When they leave her, she hardly notes this closure, or notes it, in the way one notes the sudden cease of greeting cards from business offices not frequented for fifteen years. She cannot help that she is blind in seeing them. “Forgive me what I don't remember.” This is an apple. This is a steak knife. That was a man.

She finds a stirring kindness in her heart for small birds, small anything. Large things rankle. A stray dog frequents the yard. When the men go and there is no one, she pulls the dirty handle of her garbage bin to the curb and the stray is out front too. She watches him one day, negotiating traffic. Triumphant, brown, dirty, mid-sized, he bounces on the curb on the other side of the street a moment later, barking at a larger dog. She does not know why he likes her or her yard. There is no food.

Sometimes she shoos him away. He scares her with those sharp white teeth, with how wild and strange he seems.

Each time the weather warms, the men who come think she should go to concerts with them. They want to walk below the stars and tell her all about them, as if they invented the sky; they want her face loose and free as it is sometimes when she wakes, before she remembers. Remembering is so hard and long. They want her to understand them, forget more what she knows and learn more what they offer, telling her long stories about their childhoods and their homes. They cook things for her, carry off the dead plants, speak gingerly of planning for the holidays, about hanging lights.

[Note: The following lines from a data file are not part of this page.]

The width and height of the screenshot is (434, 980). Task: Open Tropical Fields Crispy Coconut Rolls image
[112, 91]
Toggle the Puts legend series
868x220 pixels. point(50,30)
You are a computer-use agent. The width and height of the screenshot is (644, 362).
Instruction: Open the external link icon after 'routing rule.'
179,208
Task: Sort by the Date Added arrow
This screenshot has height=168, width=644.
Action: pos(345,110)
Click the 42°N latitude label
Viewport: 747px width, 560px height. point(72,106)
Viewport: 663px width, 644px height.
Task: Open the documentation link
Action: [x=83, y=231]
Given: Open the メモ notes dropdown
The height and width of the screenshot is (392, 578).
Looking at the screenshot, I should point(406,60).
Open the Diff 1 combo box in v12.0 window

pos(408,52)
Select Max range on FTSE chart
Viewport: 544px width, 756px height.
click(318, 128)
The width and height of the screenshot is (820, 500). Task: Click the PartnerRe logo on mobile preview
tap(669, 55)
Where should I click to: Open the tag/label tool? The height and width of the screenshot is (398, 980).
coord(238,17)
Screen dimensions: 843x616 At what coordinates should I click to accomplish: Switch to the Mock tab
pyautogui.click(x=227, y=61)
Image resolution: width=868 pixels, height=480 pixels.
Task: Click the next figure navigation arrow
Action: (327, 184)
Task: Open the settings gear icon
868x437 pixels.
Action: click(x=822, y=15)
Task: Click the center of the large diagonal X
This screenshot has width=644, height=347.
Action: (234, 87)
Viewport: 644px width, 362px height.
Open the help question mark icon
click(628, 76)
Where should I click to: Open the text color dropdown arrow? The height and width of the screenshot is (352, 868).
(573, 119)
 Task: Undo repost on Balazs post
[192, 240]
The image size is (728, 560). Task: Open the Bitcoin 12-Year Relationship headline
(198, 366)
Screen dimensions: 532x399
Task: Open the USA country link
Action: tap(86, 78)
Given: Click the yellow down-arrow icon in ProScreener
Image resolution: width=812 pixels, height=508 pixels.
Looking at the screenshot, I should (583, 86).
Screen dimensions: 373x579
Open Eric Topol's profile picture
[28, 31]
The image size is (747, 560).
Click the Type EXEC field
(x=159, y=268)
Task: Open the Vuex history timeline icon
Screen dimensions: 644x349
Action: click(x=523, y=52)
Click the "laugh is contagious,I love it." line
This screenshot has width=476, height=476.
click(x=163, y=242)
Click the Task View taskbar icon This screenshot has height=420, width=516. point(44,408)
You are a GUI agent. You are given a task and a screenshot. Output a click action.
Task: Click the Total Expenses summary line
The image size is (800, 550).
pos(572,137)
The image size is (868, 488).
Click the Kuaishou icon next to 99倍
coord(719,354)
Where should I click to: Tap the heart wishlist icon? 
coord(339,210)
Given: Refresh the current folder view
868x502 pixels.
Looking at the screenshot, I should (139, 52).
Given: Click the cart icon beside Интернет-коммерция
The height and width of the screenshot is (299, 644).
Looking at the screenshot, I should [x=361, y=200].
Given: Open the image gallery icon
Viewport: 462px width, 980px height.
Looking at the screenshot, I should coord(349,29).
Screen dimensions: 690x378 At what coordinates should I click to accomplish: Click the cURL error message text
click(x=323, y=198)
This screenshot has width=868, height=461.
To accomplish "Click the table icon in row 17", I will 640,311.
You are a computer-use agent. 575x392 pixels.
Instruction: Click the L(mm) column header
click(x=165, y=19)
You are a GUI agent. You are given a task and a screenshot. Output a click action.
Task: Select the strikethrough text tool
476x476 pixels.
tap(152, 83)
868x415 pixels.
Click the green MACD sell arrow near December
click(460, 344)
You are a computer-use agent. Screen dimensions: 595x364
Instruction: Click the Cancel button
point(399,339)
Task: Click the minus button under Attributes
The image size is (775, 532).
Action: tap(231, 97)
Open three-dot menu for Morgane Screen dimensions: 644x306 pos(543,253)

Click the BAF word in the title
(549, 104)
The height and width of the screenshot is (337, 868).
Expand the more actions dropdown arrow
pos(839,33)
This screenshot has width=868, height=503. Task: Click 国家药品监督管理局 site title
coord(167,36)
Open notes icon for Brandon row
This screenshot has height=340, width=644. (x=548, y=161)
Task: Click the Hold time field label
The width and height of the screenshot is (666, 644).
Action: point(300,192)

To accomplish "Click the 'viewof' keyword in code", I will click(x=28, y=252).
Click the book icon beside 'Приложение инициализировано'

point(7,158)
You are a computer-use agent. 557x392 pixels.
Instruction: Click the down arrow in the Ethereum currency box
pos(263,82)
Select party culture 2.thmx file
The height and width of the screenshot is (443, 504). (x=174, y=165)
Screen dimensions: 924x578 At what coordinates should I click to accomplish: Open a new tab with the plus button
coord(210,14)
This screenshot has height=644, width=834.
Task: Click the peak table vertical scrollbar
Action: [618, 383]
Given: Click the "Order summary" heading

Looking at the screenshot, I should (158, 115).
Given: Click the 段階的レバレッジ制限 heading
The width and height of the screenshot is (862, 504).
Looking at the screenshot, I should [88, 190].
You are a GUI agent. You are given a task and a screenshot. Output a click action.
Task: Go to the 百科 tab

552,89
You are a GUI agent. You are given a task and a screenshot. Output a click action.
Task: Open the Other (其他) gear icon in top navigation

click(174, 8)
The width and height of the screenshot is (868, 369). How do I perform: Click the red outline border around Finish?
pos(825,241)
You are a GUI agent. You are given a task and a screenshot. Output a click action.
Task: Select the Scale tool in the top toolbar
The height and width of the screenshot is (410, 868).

She regrets her blank stare, but has no other. They try and try and go away. Blond, brunette, black. The stray dog continues to approach, closer and closer, nudging her legs as it runs by. She feels it is attempting to be her pet. One day, she sees it seated in her back yard, walks up to it, and kicks it right in its dirty side. This is an act she tells no one. The dog whimpers. Yet he returns.

“I hate you, stupid brute,” she hisses venomously. “Why do you keep coming?”

His tail wags. He sits.

Disgusted, she goes in. On another day, watching him roam through traffic out front, she is struck by the fact that she holds her breath as he crosses, that it is taking too long, that his dance between the cars has become dramatic. Then he is hit. A dark blue Ford rides up and knocks him to the curb. A memory occurs: Tom once shooed this dog away. Later, Tom secretly fed him and she found the plate hidden in the ivy. The plate told the story, crusted with old tuna. For months afterward, the canine had lingered, even then, before the hush.

She looks at the dog like a sudden harmed child. She walks into traffic on her  residential street, her arm up like a policeman's, whispering, “Stop, stop.” She picks him up to carry him back to her drive. She sits down on cold cement with him cradled, stroking his dirty fur, crying to him, humming. She looks into his little wild eyes, which are afraid. She knows his fear. “Shhhh, shhhh,” she tells him.

Another man comes walking up the drive. “Rosaleen? I came to light your pilot.”

She has eyes for nothing but the dog. “It'll be okay,” she keeps telling him. She does not care that her hands are dirty now, that the dog's blood stains her long skirt, that she sits on her driveway flashing silk panties to the street, that he was not her dog. She is guilty about kicking him, says, “Oh, my god, I'm sorry.” So tender are the hands she uses to touch him. As he is dying, the man waits; the dog quivers, bleeds more, and she will not let him go.